Image captured by Rebekah Buchman

The media center is celebrating Women’s History Month by showing a slideshow full of important women throughout history.

“There is no limit to what we, as women, can accomplish,” former First Lady Michelle Obama said.

March is Women’s History Month and celebrates the overlooked contributions that women have made throughout history. “I think Women’s History Month is important because over the years women have faced a lot of discrimination and there’s a lot of women who have changed the world even to this day,” freshman Grant McGraw said.

Women’s History Month is celebrated throughout the country.
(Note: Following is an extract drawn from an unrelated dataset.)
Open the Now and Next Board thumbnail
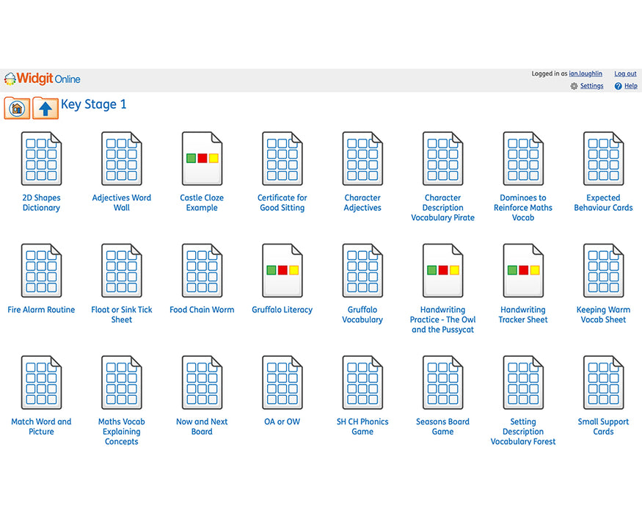The image size is (642, 514). pyautogui.click(x=202, y=383)
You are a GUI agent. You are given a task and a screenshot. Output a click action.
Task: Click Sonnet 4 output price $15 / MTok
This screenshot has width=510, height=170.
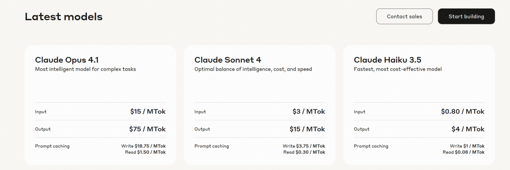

Ways to celebrate include going to women-owned businesses, reading books written by women, watching films with female directors, and going to a museum and learning about women’s history. “I think it’s important to have women’s history month because as a woman myself, I feel like we’re not really valued as much as we should be and there’s not a lot of knowledge about us,” sophomore Cayla Schwartz said.

One woman worth celebrating is Maya Angelou, a poet, dancer, singer, activist and scholar. She was also a world-famous author and was best known for her unique autobiographical writing style. Angelou was awarded the Presidential Medal of Freedom to recognize her inspiring career in the arts. “When I think about all of the different obstacles she overcame and she put it into her writing and that’s why she was so prolific in her writing. So even though she suffered tremendously she was able to channel that creatively, and from that we get all kinds of books that she’s written and then we can grow as well,” media specialist Tammie Burk said.

Another woman to celebrate is Eleanor Roosevelt, the former first lady of the United States. She was married to President Franklin Delanor Roosevelt and she played a huge role in promoting political engagement in women and in important organizations such as the League of Women Voters and the Women’s Trade Union League. “My hero growing up was Eleanor Roosevelt. I loved how she persevered and how she was socially active in a time when people needed her,” world history and psychology teacher Jennifer Bauer said.

The Montgomery County Food Council made a guide for Women’s History Month, including local women-owned businesses that grow and produce delicious food. On the list is Sarah’s Handmade Ice Cream, which makes small batches of natural ice cream using local ingredients, and Henry’s Sweet Retreat in Bethesda.

According to Womenshistory.org, Women’s History Month started as a small local celebration in Santa Rosa, CA. The Education Task Force in Sonoma County Commission on the Status of Women planned and executed a Women’s History Week in 1978. The organizers selected the week of Mar. 8 to correspond with International Women’s Day. In 1980, these women lobbied for national recognition and President Jimmy Carter issued a proclamation declaring the week of Mar. 8, National Women’s History Week. In 1987, Congress passed a law declaring March as Women’s History Month.